6.             Successors and Assigns. This Instrument will be binding upon and inure to the benefit of each of the parties and their respective heirs, executors, administrators, successors and assigns.

 

7.             Governing Law and Jurisdiction. This Instrument has been made, accepted and executed in the State of Florida.
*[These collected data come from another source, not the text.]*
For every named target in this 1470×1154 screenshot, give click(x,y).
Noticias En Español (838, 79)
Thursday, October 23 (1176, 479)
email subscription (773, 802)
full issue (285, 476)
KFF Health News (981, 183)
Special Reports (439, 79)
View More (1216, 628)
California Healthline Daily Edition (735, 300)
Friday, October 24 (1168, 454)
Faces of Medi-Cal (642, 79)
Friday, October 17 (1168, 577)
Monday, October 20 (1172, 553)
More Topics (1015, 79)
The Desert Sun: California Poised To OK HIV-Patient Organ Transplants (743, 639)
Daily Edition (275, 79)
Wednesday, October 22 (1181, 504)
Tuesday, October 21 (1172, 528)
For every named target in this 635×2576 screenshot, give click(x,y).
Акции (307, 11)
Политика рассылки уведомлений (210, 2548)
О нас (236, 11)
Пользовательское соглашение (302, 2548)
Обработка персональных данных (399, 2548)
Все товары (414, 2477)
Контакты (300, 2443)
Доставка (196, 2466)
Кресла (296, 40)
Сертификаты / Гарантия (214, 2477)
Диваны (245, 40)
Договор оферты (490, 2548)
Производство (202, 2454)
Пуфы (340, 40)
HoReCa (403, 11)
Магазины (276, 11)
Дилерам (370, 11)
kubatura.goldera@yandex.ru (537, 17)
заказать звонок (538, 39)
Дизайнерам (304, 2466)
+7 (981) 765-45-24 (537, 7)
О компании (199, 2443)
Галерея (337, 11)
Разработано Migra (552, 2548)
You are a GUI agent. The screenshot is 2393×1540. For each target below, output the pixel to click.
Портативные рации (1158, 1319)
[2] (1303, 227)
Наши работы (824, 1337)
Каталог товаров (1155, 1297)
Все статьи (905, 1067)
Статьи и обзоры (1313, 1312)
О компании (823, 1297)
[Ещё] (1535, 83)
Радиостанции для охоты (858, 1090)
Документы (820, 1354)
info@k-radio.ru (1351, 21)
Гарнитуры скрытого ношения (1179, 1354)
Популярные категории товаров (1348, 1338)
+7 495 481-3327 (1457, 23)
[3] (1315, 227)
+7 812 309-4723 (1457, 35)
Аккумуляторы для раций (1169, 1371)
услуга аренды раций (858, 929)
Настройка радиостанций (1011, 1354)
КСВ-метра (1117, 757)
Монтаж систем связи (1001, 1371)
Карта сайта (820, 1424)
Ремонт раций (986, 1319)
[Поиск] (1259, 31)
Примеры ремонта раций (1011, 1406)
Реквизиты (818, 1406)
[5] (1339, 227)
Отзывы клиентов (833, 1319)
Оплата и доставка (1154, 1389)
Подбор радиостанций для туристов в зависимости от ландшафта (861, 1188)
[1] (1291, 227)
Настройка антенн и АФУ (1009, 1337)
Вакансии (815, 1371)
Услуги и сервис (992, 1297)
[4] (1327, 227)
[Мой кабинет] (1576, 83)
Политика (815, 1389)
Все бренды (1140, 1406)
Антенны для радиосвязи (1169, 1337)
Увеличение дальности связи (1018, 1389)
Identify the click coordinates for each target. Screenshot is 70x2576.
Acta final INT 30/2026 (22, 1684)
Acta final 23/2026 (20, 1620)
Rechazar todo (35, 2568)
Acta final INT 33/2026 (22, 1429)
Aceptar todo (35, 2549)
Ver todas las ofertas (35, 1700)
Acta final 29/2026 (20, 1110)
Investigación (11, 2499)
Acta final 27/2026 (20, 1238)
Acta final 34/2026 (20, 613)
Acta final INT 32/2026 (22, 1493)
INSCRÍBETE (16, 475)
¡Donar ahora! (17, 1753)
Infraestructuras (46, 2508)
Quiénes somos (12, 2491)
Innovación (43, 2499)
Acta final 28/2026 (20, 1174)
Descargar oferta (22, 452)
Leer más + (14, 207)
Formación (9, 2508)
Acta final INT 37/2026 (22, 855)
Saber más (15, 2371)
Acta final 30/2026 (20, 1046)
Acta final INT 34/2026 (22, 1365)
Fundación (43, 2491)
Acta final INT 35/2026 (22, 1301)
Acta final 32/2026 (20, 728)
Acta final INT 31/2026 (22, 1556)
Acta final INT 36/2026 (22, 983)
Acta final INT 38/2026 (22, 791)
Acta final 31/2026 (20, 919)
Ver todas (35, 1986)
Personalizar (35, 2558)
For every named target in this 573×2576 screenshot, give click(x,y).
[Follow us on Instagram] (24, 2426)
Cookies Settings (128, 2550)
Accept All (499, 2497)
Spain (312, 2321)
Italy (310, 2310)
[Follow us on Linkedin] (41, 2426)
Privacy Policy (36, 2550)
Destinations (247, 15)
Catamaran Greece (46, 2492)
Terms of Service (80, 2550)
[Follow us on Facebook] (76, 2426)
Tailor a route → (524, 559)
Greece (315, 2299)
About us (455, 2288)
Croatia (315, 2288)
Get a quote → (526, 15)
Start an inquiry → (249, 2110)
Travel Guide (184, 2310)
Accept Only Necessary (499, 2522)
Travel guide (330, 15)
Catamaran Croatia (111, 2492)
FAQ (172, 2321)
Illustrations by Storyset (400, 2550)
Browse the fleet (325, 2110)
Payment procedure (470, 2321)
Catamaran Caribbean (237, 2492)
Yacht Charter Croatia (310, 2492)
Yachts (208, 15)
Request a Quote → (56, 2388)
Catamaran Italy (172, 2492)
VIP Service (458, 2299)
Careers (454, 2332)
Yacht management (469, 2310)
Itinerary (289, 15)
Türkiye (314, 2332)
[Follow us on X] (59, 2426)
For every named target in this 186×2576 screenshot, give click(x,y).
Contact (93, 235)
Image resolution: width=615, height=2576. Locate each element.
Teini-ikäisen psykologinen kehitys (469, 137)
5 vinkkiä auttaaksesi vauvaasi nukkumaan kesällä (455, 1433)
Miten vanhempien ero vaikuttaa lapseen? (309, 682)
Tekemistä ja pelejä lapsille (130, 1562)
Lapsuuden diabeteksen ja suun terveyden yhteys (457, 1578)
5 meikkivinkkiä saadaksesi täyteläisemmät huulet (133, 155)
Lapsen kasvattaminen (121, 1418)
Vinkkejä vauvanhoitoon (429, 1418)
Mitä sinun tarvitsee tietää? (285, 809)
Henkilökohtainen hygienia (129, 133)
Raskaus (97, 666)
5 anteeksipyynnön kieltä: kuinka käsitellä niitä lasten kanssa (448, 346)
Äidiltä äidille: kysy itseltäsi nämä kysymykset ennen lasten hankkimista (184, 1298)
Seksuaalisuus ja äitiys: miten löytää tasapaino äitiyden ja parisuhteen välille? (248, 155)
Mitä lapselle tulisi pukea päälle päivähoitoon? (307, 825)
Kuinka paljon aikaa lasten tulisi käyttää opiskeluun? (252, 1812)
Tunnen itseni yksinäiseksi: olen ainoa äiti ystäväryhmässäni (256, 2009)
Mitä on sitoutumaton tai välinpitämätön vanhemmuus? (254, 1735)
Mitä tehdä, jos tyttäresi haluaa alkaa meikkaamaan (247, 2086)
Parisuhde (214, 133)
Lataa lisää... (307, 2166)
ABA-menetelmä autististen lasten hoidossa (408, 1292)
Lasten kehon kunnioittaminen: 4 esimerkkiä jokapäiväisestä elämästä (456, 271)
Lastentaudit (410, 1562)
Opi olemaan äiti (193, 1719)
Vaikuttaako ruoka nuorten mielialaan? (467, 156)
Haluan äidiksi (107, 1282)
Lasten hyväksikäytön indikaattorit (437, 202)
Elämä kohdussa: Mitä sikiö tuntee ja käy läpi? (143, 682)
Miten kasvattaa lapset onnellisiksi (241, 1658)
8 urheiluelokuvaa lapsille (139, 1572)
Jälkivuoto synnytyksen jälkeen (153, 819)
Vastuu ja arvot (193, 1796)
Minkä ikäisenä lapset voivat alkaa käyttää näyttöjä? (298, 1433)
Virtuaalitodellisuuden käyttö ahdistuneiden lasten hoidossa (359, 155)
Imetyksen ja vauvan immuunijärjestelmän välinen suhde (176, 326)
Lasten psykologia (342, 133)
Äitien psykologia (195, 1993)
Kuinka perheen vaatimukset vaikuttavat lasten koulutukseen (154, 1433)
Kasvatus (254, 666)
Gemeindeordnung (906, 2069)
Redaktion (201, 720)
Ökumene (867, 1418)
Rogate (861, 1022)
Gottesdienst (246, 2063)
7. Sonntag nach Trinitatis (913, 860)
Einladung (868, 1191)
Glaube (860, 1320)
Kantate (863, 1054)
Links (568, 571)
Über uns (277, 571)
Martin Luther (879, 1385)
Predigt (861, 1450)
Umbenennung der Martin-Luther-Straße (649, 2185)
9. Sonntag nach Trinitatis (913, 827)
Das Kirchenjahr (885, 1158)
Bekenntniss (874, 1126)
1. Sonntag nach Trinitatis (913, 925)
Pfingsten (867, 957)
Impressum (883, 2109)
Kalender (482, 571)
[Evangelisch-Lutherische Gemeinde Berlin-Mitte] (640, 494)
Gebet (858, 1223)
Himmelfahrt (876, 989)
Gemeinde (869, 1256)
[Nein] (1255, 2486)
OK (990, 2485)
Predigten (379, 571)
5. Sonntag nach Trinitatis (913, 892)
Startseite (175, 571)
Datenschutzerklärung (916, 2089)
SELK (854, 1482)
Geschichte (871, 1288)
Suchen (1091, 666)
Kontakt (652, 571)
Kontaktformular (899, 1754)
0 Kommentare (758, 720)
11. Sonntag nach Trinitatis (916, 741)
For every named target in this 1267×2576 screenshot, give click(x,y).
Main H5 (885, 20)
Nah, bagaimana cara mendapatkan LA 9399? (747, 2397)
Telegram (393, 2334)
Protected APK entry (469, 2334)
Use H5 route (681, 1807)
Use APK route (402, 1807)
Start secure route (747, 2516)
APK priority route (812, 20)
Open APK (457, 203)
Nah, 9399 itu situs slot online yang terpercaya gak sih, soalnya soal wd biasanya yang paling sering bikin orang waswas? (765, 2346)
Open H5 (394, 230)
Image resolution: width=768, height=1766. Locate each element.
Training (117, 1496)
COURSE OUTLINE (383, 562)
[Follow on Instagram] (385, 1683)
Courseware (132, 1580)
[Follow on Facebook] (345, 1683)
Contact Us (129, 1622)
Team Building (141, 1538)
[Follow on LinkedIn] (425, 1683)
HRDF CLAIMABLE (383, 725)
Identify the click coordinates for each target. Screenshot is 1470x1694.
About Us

THIS INSTRUMENT WILL BE INTERPRETED AND THE RIGHTS AND LIABILITIES OF THE PARTIES HERETO DETERMINED IN ACCORDANCE WITH THE LAWS OF THE STATE OF FLORIDA, EXCEPT THAT THE LAWS OF WYOMING, IF DIFFERENT, SHALL GOVERN THE ISSUANCE OF THE COMPANY’S SECURITIES. The parties consent to the exclusive jurisdiction of any state or federal court in Florida.

 

8.             WAIVER OF JURY TRIAL. EACH OF THE PARTIES IRREVOCABLY WAIVES ANY AND ALL RIGHT IT MAY HAVE TO A TRIAL BY JURY IN ANY ACTION, PROCEEDING OR CLAIM OF ANY NATURE RELATING TO THIS AGREEMENT, ANY DOCUMENTS EXECUTED IN CONNECTION WITH THIS AGREEMENT OR ANY TRANSACTION CONTEMPLATED IN ANY OF SUCH DOCUMENTS. THE PARTIES ACKNOWLEDGE THAT THE FOREGOING WAIVER IS KNOWING AND VOLUNTARY.

 

(EXECUTION PAGE FOLLOWS)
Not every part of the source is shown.